## Tu objetivo:
Responde con datos del texto proporcionado:
(a) ¿De qué músicos escuchó a conciencia la música quien escribe?
(b) ¿Qué autores aparecen como "monstruos" cuya sombra no pesa sobre un escritor de una tradición menor?
(c) ¿A qué idiomas se ha traducido a Jaime Saenz?

Con el paso del tiempo la radicalidad de esa frase fue mostrando sus
puntos blandos. Escuché a conciencia la música de Gladys Moreno y de El Camba
Sota y comprendí, tardíamente, que ellos exploraban una sensibilidad que no
distaba de la de otros músicos que me rompieron la cabeza. La radicalidad de
esa frase que a veces soltaba con los amigos, como al descuido, fue
erosionándose, pero la cito ahora porque creo que reflejaba cómo algunos de
nosotros nos posicionamos ante la tradición y ante el dilema de la identidad, y
revelaba el lugar que ocupábamos como escritores de una tradición menor que
durante décadas se ha mantenido invisible a los ojos de los lectores
latinoamericanos y europeos. ¿Qué significa ser un escritor de una tradición
menor? Significa tener la ventaja de escribir sin la sombra de monstruos como
Borges o Saer, Onetti o García Márquez. Significa la posibilidad de escribir
con una libertad y un desparpajo que un argentino o un colombiano carecen.
Significa escribir sin la angustia de las influencias, sin armar una obra en
contra o a favor de otros que inauguraron brechas. Alguno protestará: nosotros,
los bolivianos, tenemos a Jaime Saenz. Lo que es muy cierto, pero el fuerte de
Saenz no es la narrativa, es la poesía, y si bien es uno de los poetas
fundamentales de la lengua en español en el siglo XX, es casi un secreto, una
figura de culto que, a pesar de las traducciones al italiano, al inglés y al
alemán, se lo conoce muy poco.

## Ítems guardados:

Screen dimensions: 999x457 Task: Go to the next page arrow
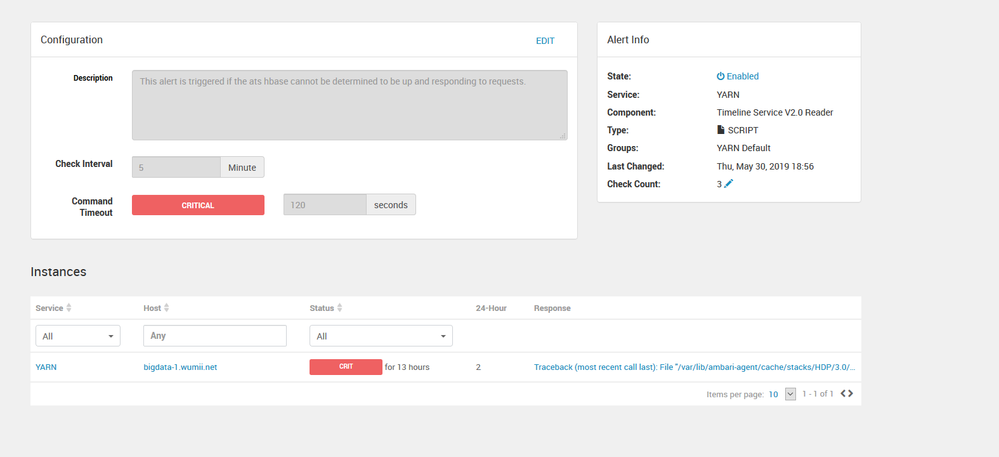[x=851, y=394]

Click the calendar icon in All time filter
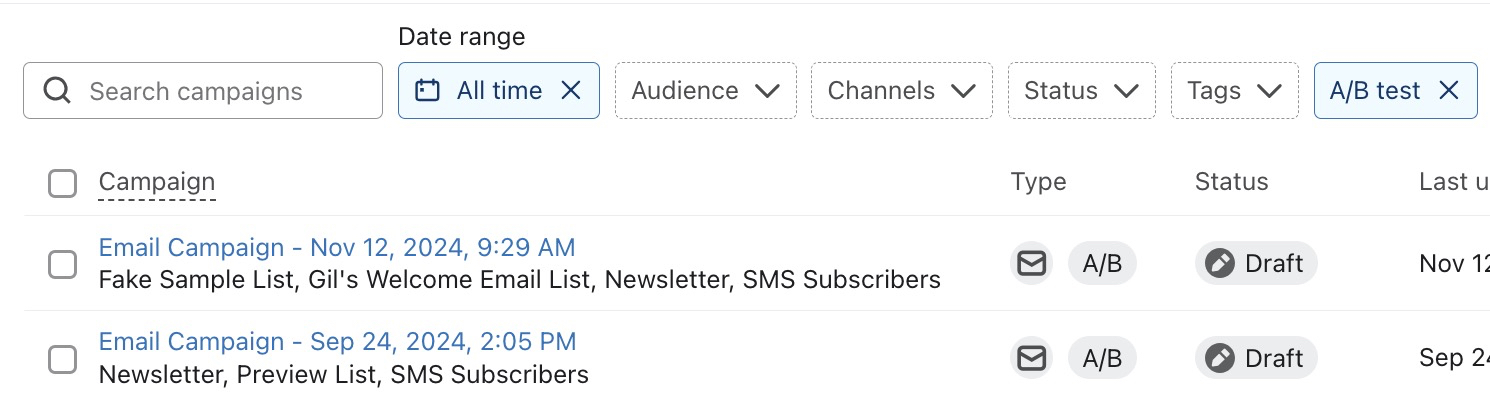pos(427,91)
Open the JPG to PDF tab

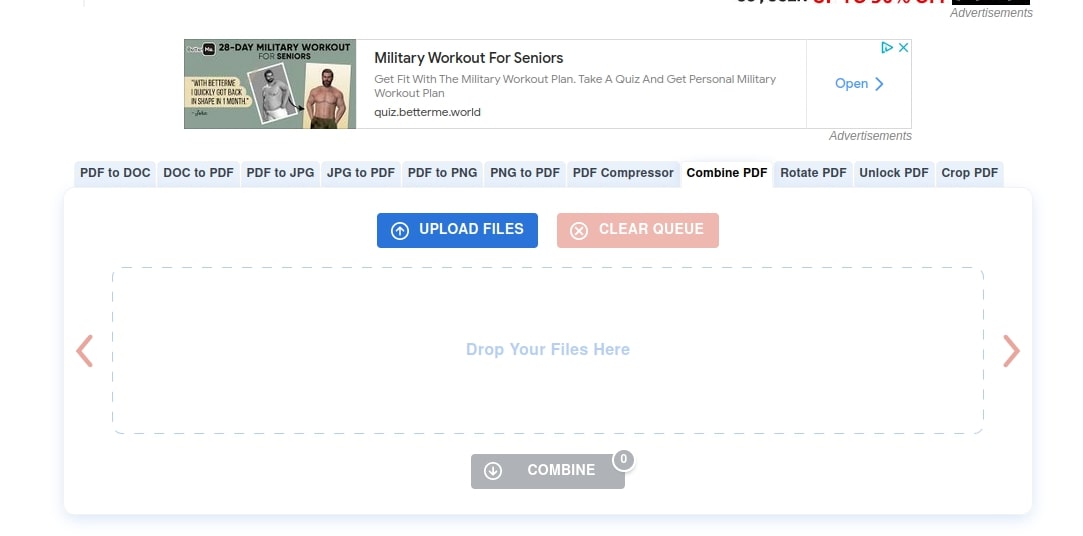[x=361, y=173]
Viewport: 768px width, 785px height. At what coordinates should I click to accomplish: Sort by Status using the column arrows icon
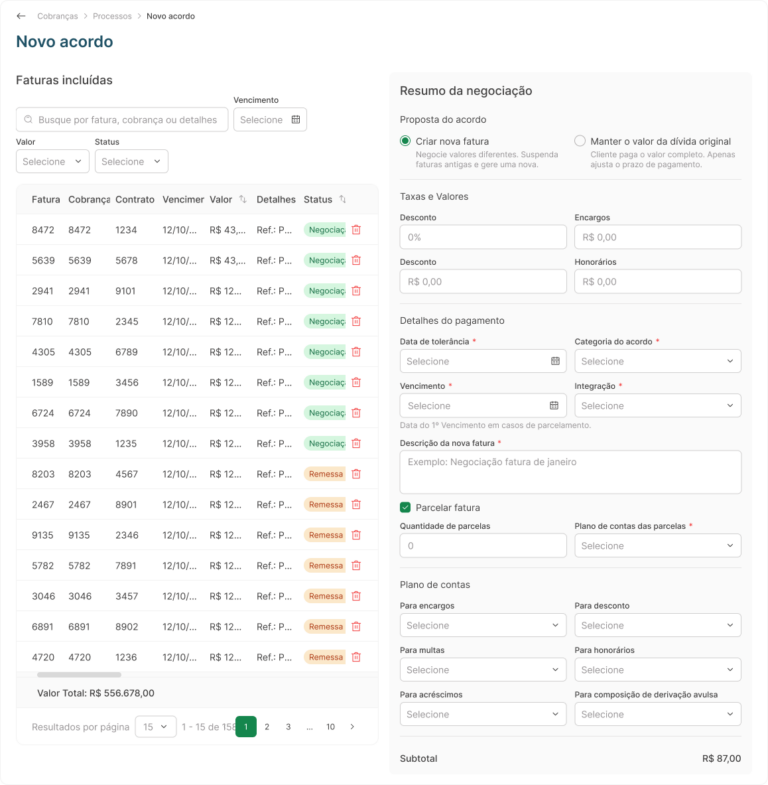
--
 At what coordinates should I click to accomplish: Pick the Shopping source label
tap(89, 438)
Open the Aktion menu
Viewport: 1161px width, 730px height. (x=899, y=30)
---
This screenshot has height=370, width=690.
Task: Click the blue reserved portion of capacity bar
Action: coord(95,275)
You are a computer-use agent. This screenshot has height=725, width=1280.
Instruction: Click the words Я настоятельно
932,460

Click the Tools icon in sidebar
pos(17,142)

## Resultado:
(a) Gladys Moreno y El Camba Sota.
(b) Borges, Saer, Onetti y García Márquez.
(c) Al italiano, al inglés y al alemán.